La pregunta que hago a todas las mujeres indignadas con la filósofa y lo ‘queer’ es sencilla: ¿Reconocen la existencia de estas personas? ¿Las ven? Y si lo hacen, ¿qué proponen exactamente?
Máriam Martínez- Bascuñán, 15.12.2024
La indignación es un parapeto conveniente, una maniobra de distracción que suele impedir el debate. Desde la indignación no hay transacción posible: la transmites como desahogo y para apabullar, con el “¡Ahí te quedas!” despreciativo de los matadores. Estaba también en ese entusiasta “Hemos ganado” que se soltó por X por haber “desterrado” el lenguaje queer en el último congreso del PSOE. Como si fuesen la RAE. ¿Pero qué es eso tan malévolo y demoníaco de lo queer? Hace más de 30 años, Judith Butler publicó El género en disputa, libro donde trataba de dar respuesta al sufrimiento de algunas personas cuando se ven obligadas a ajustarse a unas normas sociales que “anulan su más profunda vivencia de quiénes son o desearían ser”. Para ellas, la necesidad de establecer los términos de una vida digna de ser vivida es algo urgente e importante. Cuando a Catharine MacKinnon se le preguntaba por el sentido de su trabajo, contestaba: “La ley es una herramienta de poder, pero también una herramienta para luchar contra el poder. Trabajo con personas que han sido victimizadas y que quieren resistir: mujeres, gays, personas trans, personas no binarias, prostitutas y víctimas de la pornografía”. Pues bien, la pregunta que hago a todas las mujeres indignadas con Butler y el virus queer es sencilla: ¿Reconocen la existencia de estas personas? ¿Las ven? Y si lo hacen, ¿qué proponen exactamente? ¿Qué hacemos para acompañarlas y protegerlas y crear las condiciones para que desarrollen con dignidad la vida que desean? Si admiten que existen y no les gusta la ley que reconoce sus derechos, ¿qué cambios proponen para mejorarla? Pero la conversación no es posible, pues lo queer o la propia figura de Butler se han convertido en chivos expiatorios para transmitir un clima de indignación. Y donde reina nuestra digna indignación, ¿qué se puede responder?

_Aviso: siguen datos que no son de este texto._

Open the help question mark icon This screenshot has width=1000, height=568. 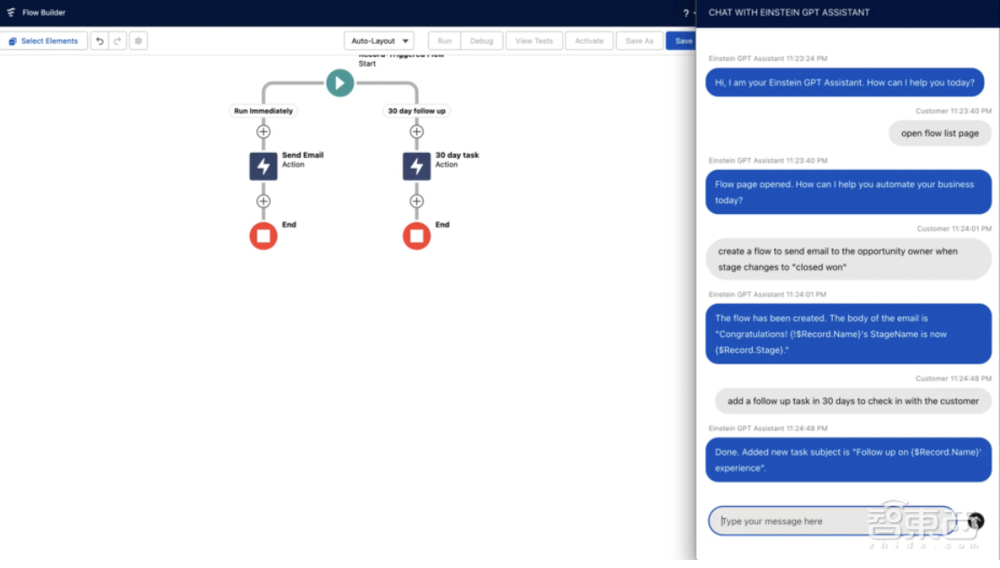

“¿Qué ven cuando me leen?”, se preguntaba Butler, esa “ínclita filósofa” de “bajeza intelectual” inigualable y con “una falta absoluta de ética y juego limpio”, la bruja de Salem que “falta descaradamente a la verdad” con su “tergiversación repugnante”, como leímos en este periódico. ¿Cómo llegar a algún lugar común si utilizamos el lenguaje de esta manera, despreocupándonos de sus brutales efectos? O quizás sea por eso: no lo hacemos para conversar o persuadir sino para vocear nuestro enfado contra una suerte de mal absoluto que identificamos claramente con una persona. Porque es el lenguaje quien crea enemigos, la retórica que empleamos para transmitir identidad: aquí estamos las verdaderas feministas. Y claro, enfrente solo puede haber traidoras. ¿Dónde quedan el compromiso político, el intercambio de ideas, proyectos y valores? Dicen que algo llamado “ideario queer” defiende los vientres de alquiler, la prostitución, la corrupción de menores, el borrado de las mujeres y mil atrocidades más. Es una construcción fantasmática. Yo misma defiendo los derechos de las personas trans y estoy en contra de los vientres de alquiler. ¿Dónde me sitúa eso, en qué lugar maldito? ¿Qué miedos hay tras ese “ideario queer” que nadie ha escrito ni leído? ¿Cómo explicar una demonización que podría encubrir una ansiedad legítima? Cuando una figura como Butler absorbe tantos temores se convierte en una obsesión pública, el perfecto comodín para que la verdadera conversación no se produzca y nuestros temores pierdan su verdadero nombre. Cuando hacemos circular un fantasma, no hay marcha atrás. Quizá por eso en su último libro, al preguntarse quién teme al género, Butler también nos esté preguntando: ¿Quién me teme a mí?